■ **EXERCISE**
Copy these lines verbatim, starting at the line that contains "The image size is (338, 169)." and ending after the line that contains "click(x=63, y=192)".

■ **RECORDS SHOWN**
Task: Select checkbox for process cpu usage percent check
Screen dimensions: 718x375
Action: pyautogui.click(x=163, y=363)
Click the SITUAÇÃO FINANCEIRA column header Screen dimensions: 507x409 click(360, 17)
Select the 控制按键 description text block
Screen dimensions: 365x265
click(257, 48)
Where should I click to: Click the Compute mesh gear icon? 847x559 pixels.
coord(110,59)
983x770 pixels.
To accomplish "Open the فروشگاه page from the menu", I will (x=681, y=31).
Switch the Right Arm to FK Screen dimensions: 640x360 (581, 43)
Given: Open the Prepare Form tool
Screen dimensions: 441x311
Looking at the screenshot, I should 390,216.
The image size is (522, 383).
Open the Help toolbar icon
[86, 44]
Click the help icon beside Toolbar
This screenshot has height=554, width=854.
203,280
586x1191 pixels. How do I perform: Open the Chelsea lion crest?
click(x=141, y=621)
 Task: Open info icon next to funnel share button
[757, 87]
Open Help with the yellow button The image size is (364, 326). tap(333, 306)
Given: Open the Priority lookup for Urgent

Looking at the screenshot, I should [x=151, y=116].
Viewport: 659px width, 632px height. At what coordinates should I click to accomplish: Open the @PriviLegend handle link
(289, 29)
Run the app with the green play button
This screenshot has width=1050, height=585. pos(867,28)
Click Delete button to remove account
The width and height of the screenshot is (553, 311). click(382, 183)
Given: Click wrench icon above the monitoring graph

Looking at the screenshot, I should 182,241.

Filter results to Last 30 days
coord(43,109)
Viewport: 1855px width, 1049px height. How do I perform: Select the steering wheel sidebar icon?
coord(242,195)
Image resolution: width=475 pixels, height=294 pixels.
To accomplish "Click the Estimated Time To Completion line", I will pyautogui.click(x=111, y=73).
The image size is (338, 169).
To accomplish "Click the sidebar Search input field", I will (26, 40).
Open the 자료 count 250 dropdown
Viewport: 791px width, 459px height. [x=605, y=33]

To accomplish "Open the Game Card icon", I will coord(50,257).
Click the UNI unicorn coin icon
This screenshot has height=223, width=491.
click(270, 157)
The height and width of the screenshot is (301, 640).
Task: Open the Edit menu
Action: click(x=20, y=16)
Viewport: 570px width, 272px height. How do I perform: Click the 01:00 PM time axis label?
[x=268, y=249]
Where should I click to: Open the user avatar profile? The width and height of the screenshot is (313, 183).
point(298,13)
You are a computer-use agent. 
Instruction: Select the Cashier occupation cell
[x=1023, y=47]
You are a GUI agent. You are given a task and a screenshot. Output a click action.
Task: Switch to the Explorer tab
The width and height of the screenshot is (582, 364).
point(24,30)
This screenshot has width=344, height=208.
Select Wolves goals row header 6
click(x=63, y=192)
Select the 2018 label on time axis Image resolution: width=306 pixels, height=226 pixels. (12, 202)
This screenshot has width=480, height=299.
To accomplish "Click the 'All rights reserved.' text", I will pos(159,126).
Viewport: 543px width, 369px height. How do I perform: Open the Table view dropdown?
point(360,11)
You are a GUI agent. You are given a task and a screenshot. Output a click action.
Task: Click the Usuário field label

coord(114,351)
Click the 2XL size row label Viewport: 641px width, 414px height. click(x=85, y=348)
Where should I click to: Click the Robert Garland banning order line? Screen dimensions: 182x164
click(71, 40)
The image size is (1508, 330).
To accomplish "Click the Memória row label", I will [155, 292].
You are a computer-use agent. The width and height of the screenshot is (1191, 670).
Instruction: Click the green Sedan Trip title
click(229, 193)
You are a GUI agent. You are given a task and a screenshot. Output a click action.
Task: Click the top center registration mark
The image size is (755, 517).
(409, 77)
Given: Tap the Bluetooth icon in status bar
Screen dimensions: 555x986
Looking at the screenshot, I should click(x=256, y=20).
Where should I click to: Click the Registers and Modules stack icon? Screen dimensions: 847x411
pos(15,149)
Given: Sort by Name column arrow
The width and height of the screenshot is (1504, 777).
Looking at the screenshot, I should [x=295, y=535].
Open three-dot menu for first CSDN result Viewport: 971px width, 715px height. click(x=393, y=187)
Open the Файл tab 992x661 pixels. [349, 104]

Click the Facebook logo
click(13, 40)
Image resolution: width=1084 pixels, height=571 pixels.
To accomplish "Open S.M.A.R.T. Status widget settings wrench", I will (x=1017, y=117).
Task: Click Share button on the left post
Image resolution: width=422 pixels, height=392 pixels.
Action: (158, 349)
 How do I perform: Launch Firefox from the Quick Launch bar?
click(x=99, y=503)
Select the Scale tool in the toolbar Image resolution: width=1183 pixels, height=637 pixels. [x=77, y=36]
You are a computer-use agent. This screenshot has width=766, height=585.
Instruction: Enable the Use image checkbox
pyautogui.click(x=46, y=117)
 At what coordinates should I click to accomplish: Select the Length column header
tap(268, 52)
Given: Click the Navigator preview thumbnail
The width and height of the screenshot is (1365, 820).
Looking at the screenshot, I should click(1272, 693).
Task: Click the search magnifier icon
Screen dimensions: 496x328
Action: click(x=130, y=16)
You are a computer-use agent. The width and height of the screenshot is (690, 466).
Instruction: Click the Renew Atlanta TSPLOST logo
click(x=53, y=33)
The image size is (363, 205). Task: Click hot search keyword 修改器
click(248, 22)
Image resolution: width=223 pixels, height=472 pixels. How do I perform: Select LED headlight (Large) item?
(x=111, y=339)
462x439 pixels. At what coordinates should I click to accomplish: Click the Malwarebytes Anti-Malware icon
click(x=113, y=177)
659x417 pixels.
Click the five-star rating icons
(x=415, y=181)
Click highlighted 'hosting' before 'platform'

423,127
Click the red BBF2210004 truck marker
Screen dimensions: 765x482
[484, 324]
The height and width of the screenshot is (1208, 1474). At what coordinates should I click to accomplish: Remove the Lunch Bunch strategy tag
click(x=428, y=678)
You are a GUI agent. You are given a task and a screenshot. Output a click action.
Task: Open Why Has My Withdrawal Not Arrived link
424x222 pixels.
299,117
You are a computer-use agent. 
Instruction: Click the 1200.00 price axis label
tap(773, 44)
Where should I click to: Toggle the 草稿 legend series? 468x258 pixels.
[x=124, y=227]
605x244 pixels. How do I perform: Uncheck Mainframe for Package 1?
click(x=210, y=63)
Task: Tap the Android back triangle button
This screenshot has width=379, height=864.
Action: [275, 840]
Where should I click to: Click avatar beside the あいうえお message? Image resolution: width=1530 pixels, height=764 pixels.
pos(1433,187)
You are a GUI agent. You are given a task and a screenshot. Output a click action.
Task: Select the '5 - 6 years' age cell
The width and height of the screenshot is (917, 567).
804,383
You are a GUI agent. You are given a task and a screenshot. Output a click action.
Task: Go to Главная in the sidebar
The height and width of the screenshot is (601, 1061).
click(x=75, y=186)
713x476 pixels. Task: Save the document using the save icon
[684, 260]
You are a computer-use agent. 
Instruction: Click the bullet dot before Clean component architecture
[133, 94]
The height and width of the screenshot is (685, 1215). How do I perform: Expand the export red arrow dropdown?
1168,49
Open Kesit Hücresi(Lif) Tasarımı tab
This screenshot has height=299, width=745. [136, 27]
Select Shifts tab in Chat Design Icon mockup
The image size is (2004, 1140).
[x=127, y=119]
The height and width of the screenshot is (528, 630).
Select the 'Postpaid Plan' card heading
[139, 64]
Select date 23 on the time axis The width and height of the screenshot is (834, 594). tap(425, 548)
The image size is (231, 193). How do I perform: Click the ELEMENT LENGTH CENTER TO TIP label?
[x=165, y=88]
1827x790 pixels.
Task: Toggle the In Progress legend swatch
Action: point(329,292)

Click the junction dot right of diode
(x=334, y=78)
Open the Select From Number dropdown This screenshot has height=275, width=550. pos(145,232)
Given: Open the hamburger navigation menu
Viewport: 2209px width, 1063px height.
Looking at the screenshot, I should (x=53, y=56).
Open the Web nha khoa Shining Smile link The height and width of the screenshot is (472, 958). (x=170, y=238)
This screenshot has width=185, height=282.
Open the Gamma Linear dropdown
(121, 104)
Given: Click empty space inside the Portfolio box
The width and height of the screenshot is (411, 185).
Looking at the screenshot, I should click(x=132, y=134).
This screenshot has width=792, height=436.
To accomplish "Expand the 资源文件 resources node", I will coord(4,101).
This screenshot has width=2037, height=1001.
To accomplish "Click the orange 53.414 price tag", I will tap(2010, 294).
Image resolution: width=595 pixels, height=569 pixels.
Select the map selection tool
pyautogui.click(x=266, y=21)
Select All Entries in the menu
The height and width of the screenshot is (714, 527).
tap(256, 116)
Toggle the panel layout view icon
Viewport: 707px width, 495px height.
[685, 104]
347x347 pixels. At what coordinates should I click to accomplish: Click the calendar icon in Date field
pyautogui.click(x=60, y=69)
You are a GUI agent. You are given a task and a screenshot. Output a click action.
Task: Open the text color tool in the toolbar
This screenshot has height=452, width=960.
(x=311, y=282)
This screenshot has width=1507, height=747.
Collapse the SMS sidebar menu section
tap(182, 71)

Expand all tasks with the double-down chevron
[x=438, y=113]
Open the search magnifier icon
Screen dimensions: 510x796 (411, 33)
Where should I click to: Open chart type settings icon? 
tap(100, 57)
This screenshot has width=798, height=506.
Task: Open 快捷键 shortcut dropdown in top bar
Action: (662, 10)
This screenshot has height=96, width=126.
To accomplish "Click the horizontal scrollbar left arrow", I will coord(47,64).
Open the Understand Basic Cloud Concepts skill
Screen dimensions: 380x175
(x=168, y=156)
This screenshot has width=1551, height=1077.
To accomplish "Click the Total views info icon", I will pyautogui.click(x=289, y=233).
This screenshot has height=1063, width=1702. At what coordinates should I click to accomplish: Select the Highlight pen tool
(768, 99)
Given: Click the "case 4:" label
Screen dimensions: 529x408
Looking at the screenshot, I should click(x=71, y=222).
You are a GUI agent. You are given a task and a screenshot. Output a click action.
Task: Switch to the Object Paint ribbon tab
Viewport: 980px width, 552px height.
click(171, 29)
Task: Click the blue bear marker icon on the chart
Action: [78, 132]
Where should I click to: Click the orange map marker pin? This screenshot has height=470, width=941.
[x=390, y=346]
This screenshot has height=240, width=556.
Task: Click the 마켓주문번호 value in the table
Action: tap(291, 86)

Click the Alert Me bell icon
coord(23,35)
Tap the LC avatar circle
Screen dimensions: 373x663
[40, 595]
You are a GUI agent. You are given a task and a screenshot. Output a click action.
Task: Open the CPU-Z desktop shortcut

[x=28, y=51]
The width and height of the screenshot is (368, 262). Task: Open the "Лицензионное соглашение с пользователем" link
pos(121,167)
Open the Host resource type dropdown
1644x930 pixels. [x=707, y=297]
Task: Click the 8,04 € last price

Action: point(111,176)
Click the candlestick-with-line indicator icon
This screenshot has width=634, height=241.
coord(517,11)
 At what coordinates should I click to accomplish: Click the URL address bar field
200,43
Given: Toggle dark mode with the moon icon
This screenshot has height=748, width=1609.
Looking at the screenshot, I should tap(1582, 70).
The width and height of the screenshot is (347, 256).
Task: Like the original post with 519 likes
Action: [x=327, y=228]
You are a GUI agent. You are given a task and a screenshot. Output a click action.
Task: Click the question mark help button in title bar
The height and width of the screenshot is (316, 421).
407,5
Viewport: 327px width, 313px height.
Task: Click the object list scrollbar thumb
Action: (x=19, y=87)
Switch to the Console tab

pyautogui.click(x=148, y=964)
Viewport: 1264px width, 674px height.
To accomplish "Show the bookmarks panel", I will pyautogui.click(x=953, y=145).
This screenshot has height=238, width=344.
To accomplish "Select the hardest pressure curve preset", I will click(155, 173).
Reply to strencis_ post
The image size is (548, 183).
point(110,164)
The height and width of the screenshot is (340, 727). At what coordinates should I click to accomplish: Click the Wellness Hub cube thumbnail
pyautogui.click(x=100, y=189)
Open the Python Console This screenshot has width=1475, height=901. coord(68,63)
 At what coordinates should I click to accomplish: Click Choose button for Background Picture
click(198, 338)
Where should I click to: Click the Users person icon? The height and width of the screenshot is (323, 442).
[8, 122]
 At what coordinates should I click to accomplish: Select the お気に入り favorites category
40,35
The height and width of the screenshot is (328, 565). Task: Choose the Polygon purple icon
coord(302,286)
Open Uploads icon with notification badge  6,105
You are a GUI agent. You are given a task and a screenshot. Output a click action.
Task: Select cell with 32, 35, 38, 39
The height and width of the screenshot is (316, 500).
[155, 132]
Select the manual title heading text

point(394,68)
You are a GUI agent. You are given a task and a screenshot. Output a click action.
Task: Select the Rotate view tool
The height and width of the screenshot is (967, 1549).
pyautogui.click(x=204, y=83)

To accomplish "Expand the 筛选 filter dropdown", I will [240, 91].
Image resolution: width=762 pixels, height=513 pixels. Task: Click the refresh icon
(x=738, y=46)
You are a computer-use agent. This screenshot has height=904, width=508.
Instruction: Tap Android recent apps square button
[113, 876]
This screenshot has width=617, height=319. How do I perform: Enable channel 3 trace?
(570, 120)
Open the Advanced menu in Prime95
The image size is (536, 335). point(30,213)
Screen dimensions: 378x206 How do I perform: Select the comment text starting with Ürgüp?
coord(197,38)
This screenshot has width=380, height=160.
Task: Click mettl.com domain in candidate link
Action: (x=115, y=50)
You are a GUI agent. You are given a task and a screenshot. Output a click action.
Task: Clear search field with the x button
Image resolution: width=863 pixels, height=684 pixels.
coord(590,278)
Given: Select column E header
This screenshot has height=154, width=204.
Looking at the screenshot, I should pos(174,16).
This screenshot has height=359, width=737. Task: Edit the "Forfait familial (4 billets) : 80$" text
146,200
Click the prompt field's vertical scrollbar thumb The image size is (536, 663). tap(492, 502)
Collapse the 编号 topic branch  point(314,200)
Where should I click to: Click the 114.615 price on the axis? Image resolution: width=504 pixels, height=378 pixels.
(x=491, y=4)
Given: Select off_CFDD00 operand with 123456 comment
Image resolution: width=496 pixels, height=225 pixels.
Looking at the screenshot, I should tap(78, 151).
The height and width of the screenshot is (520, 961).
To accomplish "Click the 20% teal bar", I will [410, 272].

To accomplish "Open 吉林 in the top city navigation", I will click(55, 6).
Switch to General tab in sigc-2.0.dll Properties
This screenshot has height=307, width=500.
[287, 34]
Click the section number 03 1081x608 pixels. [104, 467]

■ **REPLY**
The image size is (338, 169).
To accomplish "Click the sidebar Search input field", I will (26, 40).
Open the 자료 count 250 dropdown
Viewport: 791px width, 459px height. [x=605, y=33]

To accomplish "Open the Game Card icon", I will coord(50,257).
Click the UNI unicorn coin icon
This screenshot has height=223, width=491.
click(270, 157)
The height and width of the screenshot is (301, 640).
Task: Open the Edit menu
Action: click(x=20, y=16)
Viewport: 570px width, 272px height. How do I perform: Click the 01:00 PM time axis label?
[x=268, y=249]
Where should I click to: Open the user avatar profile? The width and height of the screenshot is (313, 183).
point(298,13)
You are a computer-use agent. 
Instruction: Select the Cashier occupation cell
[x=1023, y=47]
You are a GUI agent. You are given a task and a screenshot. Output a click action.
Task: Switch to the Explorer tab
The width and height of the screenshot is (582, 364).
point(24,30)
This screenshot has width=344, height=208.
Select Wolves goals row header 6
click(x=63, y=192)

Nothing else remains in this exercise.